Below are the records; work out how many lines among them contain "agent", and write nothing besides that number.

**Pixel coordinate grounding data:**
* * *
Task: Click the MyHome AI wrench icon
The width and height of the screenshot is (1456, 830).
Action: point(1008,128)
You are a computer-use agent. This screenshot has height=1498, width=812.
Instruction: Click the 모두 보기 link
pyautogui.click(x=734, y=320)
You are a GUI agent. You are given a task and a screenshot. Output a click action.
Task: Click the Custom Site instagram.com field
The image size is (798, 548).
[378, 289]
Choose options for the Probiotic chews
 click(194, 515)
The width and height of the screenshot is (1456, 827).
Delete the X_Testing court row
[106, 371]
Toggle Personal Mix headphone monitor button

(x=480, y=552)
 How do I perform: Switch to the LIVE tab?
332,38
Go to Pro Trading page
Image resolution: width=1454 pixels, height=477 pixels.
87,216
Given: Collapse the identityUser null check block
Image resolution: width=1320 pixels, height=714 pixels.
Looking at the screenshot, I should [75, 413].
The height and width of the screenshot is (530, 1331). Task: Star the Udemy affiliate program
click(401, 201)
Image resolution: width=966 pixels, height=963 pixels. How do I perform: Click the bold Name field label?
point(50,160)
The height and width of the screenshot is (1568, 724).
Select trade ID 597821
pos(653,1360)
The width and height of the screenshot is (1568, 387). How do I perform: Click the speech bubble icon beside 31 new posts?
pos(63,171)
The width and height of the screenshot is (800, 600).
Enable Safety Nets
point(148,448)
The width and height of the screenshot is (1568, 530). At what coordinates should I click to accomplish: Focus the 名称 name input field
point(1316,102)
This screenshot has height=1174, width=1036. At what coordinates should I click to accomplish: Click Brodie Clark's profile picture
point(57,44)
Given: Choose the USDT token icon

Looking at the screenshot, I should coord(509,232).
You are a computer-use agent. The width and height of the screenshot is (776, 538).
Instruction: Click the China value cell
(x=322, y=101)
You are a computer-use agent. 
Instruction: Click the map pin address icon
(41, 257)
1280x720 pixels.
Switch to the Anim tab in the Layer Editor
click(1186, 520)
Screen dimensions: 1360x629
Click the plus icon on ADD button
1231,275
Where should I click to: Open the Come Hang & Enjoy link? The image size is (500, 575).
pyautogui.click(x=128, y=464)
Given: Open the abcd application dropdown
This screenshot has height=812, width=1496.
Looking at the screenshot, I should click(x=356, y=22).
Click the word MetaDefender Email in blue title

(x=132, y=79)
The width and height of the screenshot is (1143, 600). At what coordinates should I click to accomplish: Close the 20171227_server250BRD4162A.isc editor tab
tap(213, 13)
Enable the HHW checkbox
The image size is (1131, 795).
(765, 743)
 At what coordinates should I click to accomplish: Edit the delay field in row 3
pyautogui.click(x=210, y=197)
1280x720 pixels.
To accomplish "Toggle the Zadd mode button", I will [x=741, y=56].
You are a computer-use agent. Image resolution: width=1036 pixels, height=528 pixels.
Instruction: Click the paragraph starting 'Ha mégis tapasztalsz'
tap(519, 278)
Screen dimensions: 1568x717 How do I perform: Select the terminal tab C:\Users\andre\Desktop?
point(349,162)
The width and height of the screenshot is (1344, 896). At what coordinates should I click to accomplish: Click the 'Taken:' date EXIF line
* * *
**Answer for the task:**
5